§ **Short problem**: Copy out the rows below word for word, starting at the line that contains "Task: Reply to 好好看啊 comment from 山西" and ending with the last row, with both ends included. Leave the pictures out of your answer.
** begin Data excerpts **
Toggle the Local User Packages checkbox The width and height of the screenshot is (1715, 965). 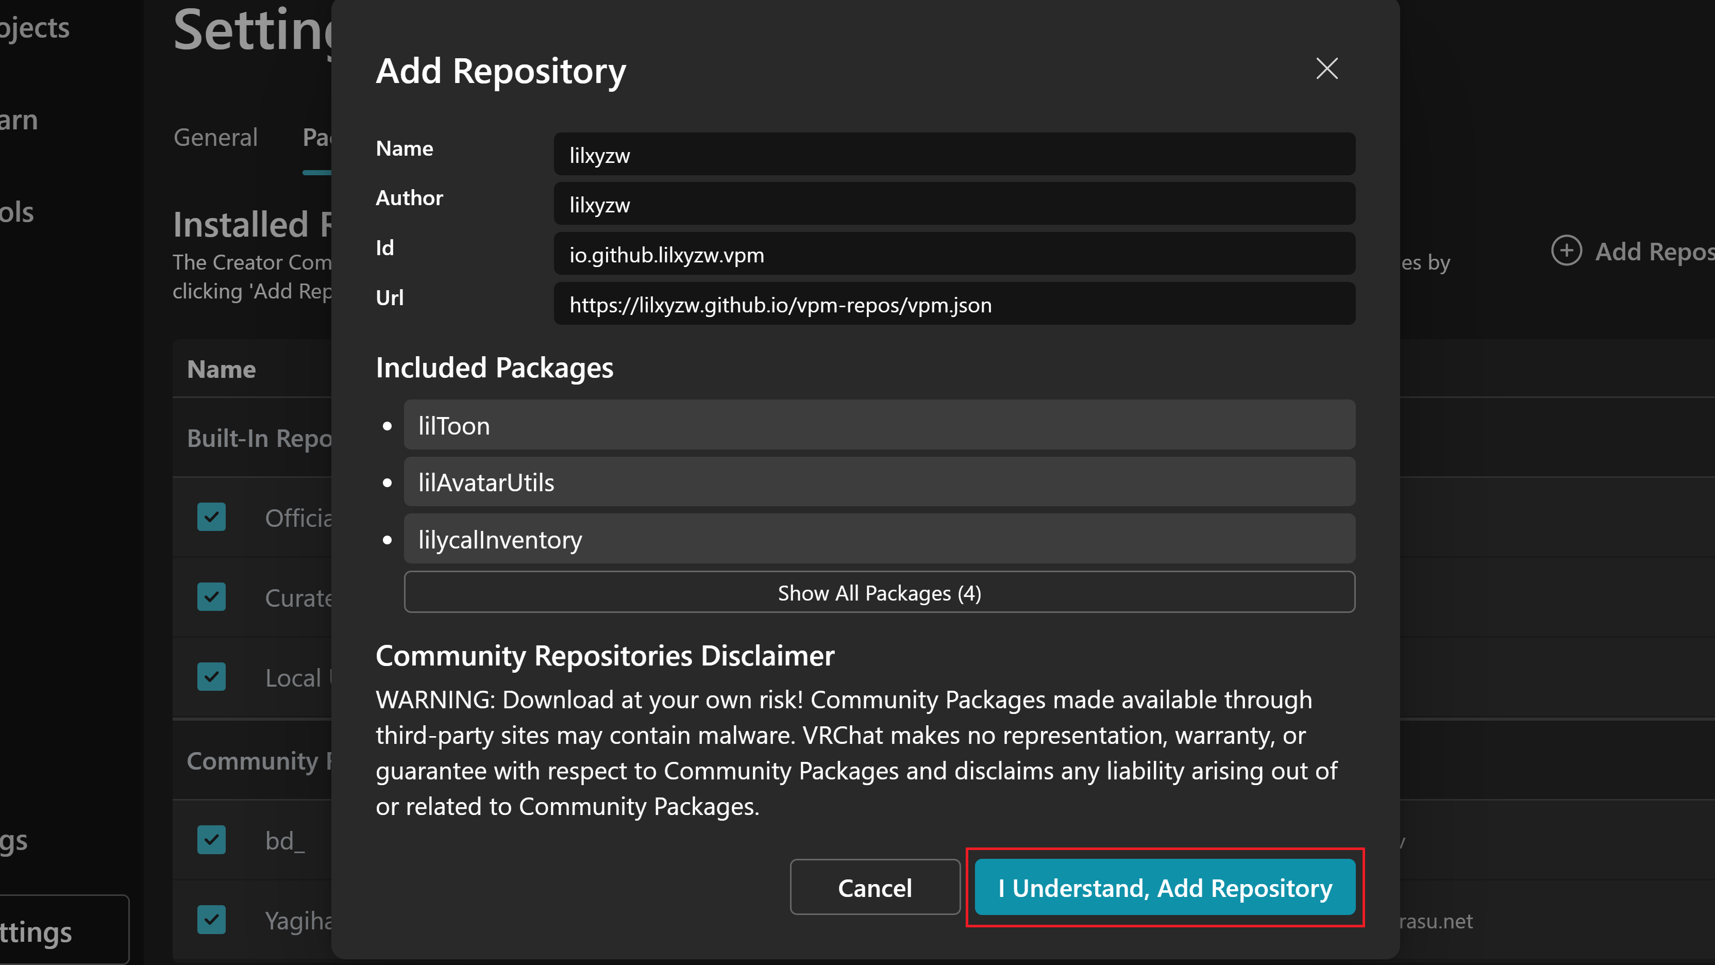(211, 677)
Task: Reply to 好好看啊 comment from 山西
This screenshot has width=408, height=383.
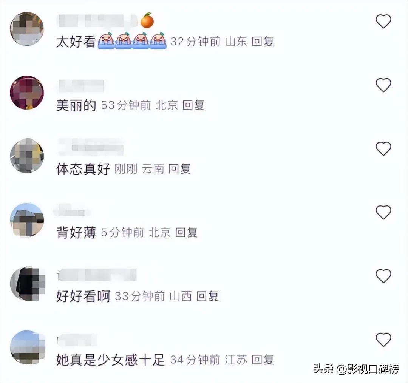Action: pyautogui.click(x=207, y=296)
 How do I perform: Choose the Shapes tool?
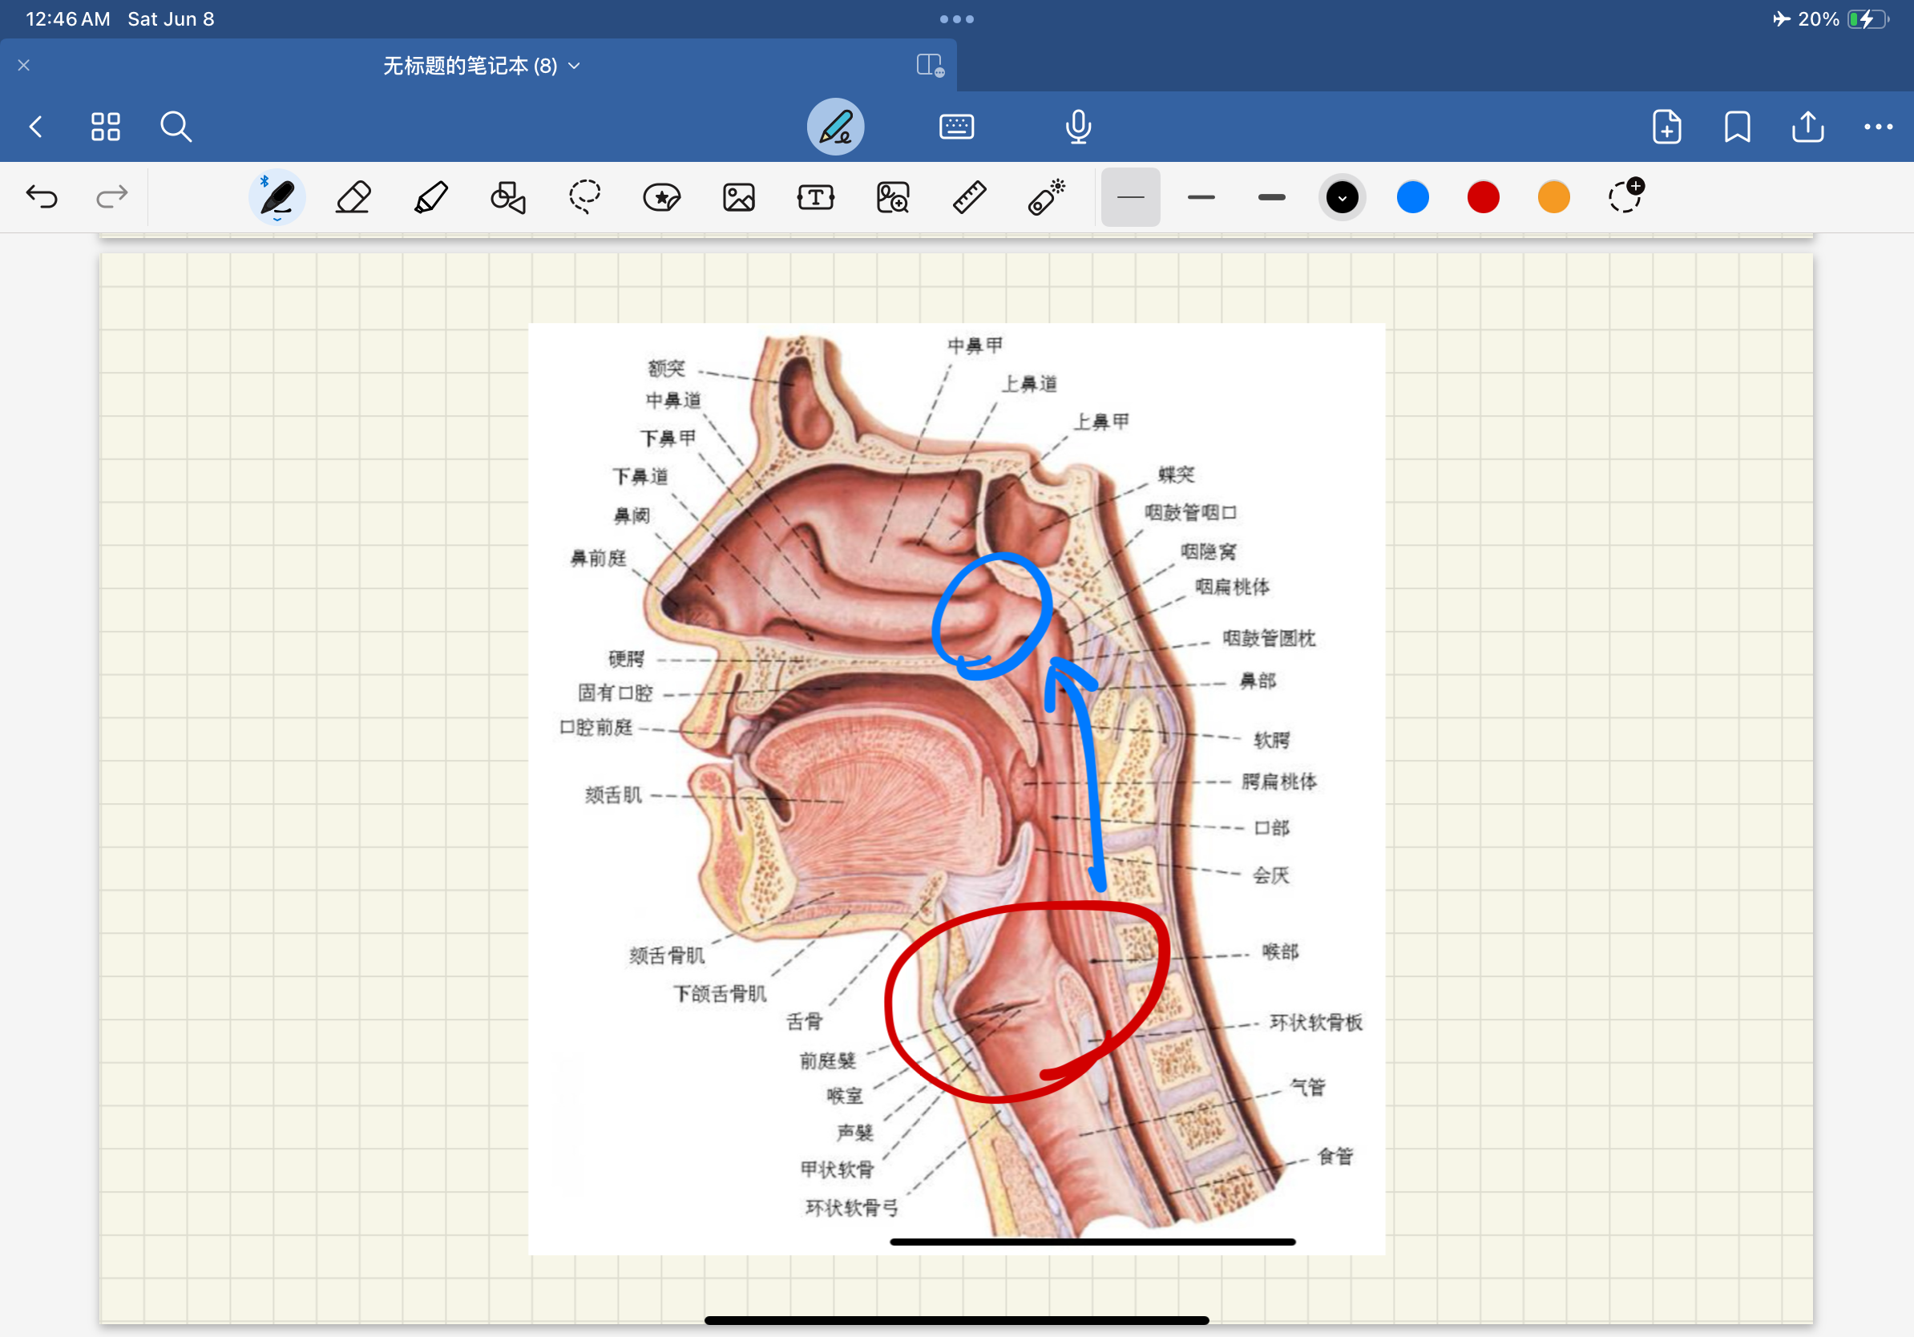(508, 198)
** end Data excerpts **
§ **Correct response**:
Task: Reply to 好好看啊 comment from 山西
This screenshot has width=408, height=383.
Action: pyautogui.click(x=207, y=296)
 How do I perform: Choose the Shapes tool?
(508, 198)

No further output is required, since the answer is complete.